I strolled the cart out to my car, started loading the bags in the trunk and realized, "Motherfucker, I have neglected to pay for the toilet paper". It never made it up on the checkout counter.

(Big pause. Lots of internal dialogue.)

"I SO don't want to head back into the store in order to show Shaws how honorable I am." "If I drive away with a FREE giant toilet paper pack, will I get hit by a car tomorrow?" "Who just saw me do this on camera?" "How much was the 16 pack anyway?" "Do I deserve this much free ass-wiping material?"

The giant pack was thrown hastily in the trunk.

In the end I decided I DESERVED lots of free toilet paper. Christ, this was my parting gift for spending $157, like when you buy too much makeup from Lancome and they hit you with some lame nylon bag and a tacky lipstick for free...
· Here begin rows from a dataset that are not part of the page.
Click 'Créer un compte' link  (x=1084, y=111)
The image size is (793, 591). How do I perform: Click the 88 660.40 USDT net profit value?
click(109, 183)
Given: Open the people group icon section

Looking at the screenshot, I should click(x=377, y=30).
What a relief. I knew I did the right thing despite the poor karmic consequences! In fact, at this point I'm convincing myself the free toilet paper was a gift from the New Year's Resolution Gods - they are smiling on me as I make better choices, authentic Mollie Nelson choices that will ultimately benefit my three little ladies. Even if that means frozen dinners and more processed food... that doesn't have to be the norm, nor does it have to be forever. It's simply a choice for now.

Just now.

And that's enough.

Monday, December 08, 2008

Conundrum with the Shrinky Dink

The weird thing about therapy is...

being in therapy.

I am spending a lot of time debating whether any of my time and money spent focusing on myself is useful. I know that's a pretty defeatist attitude, and I know some of that attitude is fueled by some not-so-encouraging family members. How shitty is that? I've also been reminded by Myles that therapy is really a luxury of the upper-middle class. This of course makes me feel HORRIBLE. We can pay for therapy, it's true. And we aren't victims of sexual assault, alcoholics, addicts or members of the lower economic strata... more guilt for my brain. I can't stand it.
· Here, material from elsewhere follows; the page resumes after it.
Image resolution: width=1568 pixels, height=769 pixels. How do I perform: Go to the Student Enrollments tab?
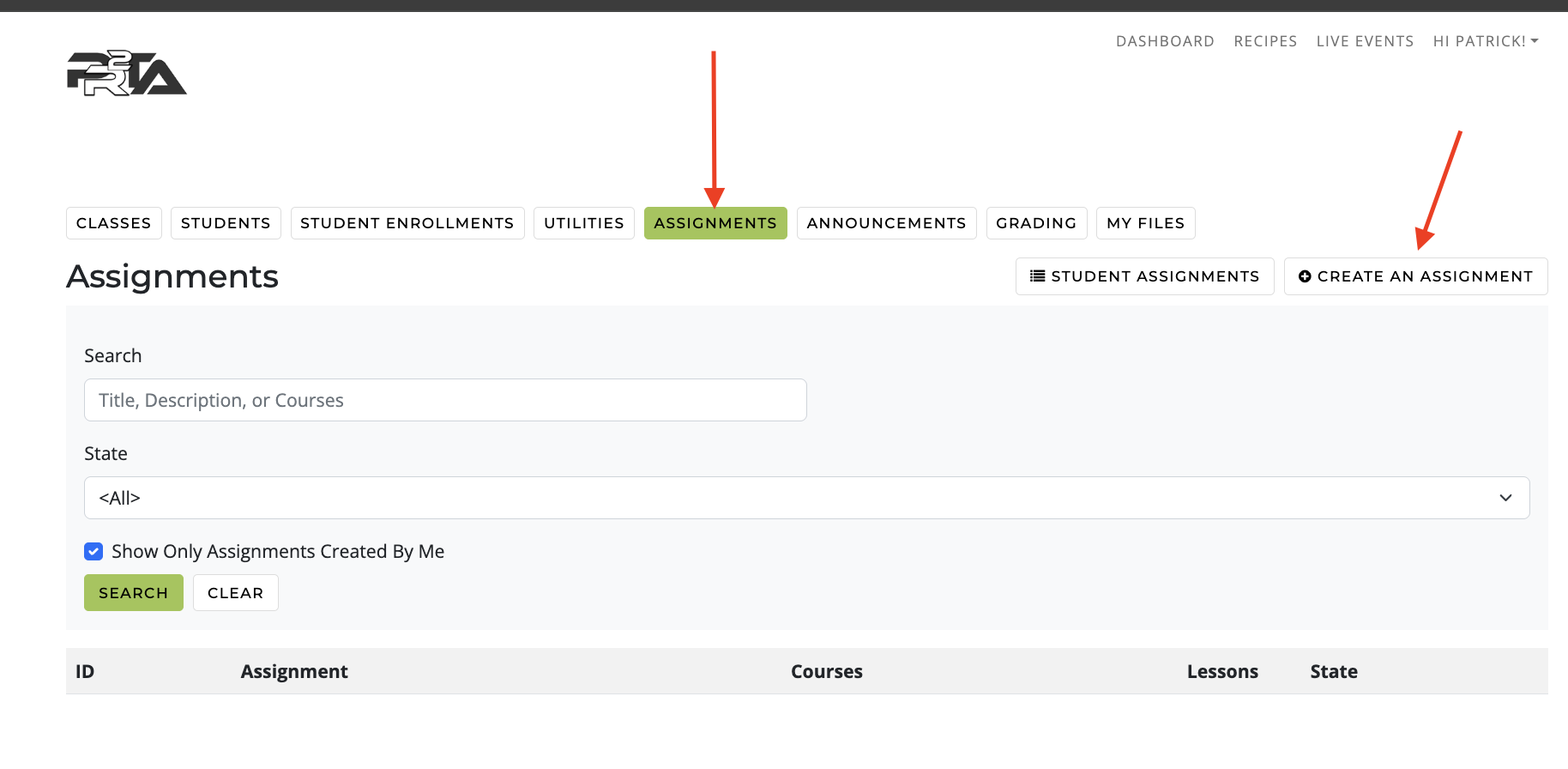(407, 223)
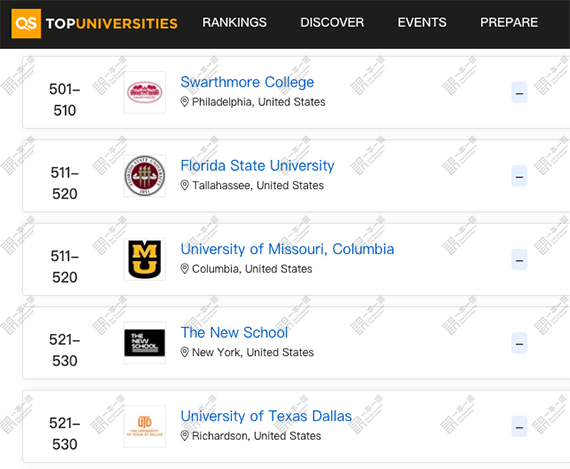Screen dimensions: 570x469
Task: Collapse the Swarthmore College row
Action: [x=519, y=93]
This week my assignment was to work on checking in on how I FEEL, rather than trying to tackle some big task (like applying to school, finding childcare, being honest with my mother, calling my financial advisor). I found it pretty funny to realize that I view a therapist like a teacher or a coach giving me homework, and I want concrete things to look for, to mend, to solve... She would rather I take some time to breathe and notice where I'm at emotionally with the things I do.

And the result from this week: nothing. I felt yucky thinking about myself too much.

So I did what I usually do, and have done for the last 13 years, which is to kind of disconnect from my internal dialogue and get involved with doing stuff. We started gingerbread houses with the twins, we decorated the tree, I made beef stew (hysterical... stew always makes me think about Beef Stroke-me-off), I'm making appointments and play dates all over the place. Myles is working his ass off and I can barely think about what he's up to. This is how I deal and distract myself. Why would I want to stop and FEEL how I feel? Especially during the holiday season, when we are more focused on family and friends and rituals... Why bother with ourSELVES?

Acknowledging all of these things has been really really exhausting - yet somehow I am still scrambling around, finding people to look after the kids so I can take myself to the little tiny office above the bank in town... to sit with my shoes off, in an overstuffed couch, face to face with an 50 year old jewish lesbian from Brooklyn who thinks she can help me out. If you had told me this would be my reality 10 years ago I would have laughed in your face.

At the end of the day I do convince myself that the therapist is good. She reminds me that in the end, all we really have is ourselves. When I consider how individual happiness positively affects the people around you - I can't argue against that. So I'm sold on taking care of myself. I just feels kind of lame to admit it.